Task objective |
As the lines appear below, please set them down exactly, starting at the first and finishing with the one containing "This screenshot has width=540, height=390.".

──────── Records for this task

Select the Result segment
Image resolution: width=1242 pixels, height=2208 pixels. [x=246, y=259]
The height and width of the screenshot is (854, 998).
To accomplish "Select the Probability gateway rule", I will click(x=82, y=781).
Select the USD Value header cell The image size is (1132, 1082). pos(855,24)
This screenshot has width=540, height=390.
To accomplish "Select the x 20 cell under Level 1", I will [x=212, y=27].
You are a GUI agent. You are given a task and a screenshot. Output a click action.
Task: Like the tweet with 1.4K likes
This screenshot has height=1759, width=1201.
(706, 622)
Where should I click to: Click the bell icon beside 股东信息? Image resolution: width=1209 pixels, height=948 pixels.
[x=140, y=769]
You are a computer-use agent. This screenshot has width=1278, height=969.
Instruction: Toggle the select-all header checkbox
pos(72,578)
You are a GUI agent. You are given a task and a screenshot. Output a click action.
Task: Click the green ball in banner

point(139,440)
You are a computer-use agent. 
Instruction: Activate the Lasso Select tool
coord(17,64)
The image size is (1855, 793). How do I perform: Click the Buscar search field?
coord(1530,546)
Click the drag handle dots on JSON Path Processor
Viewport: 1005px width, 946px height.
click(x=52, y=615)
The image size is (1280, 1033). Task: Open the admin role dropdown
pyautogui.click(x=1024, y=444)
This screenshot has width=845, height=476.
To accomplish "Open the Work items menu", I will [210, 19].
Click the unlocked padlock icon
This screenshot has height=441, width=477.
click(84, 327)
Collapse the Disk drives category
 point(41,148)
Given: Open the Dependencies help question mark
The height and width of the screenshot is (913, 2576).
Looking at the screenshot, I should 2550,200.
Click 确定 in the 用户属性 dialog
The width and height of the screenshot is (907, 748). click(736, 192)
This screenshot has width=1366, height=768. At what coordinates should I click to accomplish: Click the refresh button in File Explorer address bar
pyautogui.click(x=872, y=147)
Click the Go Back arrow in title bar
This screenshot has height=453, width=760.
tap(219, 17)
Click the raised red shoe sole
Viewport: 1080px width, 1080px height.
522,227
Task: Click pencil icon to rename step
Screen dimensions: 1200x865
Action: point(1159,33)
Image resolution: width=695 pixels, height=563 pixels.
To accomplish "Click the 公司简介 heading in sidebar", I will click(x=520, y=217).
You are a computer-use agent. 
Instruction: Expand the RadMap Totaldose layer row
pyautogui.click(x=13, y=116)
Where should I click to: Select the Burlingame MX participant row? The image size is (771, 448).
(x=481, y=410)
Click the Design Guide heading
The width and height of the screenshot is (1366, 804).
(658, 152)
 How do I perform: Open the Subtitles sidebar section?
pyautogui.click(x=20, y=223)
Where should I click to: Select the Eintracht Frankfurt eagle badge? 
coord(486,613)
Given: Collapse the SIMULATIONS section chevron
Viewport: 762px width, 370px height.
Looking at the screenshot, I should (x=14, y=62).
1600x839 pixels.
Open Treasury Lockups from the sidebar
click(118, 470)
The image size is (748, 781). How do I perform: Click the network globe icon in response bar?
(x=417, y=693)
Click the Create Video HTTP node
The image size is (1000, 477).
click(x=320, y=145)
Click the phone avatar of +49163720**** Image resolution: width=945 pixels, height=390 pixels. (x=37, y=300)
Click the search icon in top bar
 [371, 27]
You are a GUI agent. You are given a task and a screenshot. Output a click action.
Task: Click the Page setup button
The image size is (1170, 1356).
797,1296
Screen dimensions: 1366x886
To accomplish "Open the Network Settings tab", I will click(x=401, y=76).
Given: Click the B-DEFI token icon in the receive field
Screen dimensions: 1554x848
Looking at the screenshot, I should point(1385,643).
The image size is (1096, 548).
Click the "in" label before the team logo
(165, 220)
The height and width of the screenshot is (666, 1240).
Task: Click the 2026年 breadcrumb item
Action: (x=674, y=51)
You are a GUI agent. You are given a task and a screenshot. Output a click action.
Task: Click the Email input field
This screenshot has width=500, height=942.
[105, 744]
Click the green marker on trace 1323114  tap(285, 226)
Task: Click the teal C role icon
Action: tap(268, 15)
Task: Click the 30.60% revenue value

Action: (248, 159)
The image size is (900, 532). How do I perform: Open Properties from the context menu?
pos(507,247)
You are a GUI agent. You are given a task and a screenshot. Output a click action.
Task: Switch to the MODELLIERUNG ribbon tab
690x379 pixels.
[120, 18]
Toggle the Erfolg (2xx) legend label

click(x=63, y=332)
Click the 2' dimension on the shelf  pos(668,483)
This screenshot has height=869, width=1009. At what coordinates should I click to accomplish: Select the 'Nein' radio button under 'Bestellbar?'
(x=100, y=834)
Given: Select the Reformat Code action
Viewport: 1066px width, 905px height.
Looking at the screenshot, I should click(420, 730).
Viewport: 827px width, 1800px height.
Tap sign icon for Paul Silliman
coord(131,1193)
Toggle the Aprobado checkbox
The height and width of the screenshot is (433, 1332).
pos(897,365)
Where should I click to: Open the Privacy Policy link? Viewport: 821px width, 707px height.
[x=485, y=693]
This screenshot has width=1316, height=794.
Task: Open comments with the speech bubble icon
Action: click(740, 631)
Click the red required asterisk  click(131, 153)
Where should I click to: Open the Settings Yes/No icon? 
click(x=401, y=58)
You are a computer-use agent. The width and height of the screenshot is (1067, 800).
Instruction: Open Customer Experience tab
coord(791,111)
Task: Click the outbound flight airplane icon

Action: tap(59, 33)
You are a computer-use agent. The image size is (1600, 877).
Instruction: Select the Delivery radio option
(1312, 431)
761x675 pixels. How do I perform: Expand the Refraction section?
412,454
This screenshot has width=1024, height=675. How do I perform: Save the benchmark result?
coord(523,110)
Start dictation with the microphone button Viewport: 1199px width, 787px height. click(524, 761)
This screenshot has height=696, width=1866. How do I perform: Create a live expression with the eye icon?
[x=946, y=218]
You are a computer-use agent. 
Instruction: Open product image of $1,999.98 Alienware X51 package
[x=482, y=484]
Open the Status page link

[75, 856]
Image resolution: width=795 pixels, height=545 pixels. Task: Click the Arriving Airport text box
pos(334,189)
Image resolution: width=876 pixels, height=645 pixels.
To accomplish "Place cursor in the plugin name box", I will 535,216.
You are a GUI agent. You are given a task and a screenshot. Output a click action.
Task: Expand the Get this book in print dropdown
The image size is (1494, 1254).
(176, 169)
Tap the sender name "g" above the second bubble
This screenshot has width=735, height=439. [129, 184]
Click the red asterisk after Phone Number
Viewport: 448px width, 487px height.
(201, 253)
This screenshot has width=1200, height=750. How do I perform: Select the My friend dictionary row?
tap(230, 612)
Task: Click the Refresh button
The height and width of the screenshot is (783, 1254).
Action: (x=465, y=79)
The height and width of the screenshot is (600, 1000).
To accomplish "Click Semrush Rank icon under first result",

────────────────

Written response |
Select the Result segment
Image resolution: width=1242 pixels, height=2208 pixels. [x=246, y=259]
The height and width of the screenshot is (854, 998).
To accomplish "Select the Probability gateway rule", I will click(x=82, y=781).
Select the USD Value header cell The image size is (1132, 1082). pos(855,24)
This screenshot has width=540, height=390.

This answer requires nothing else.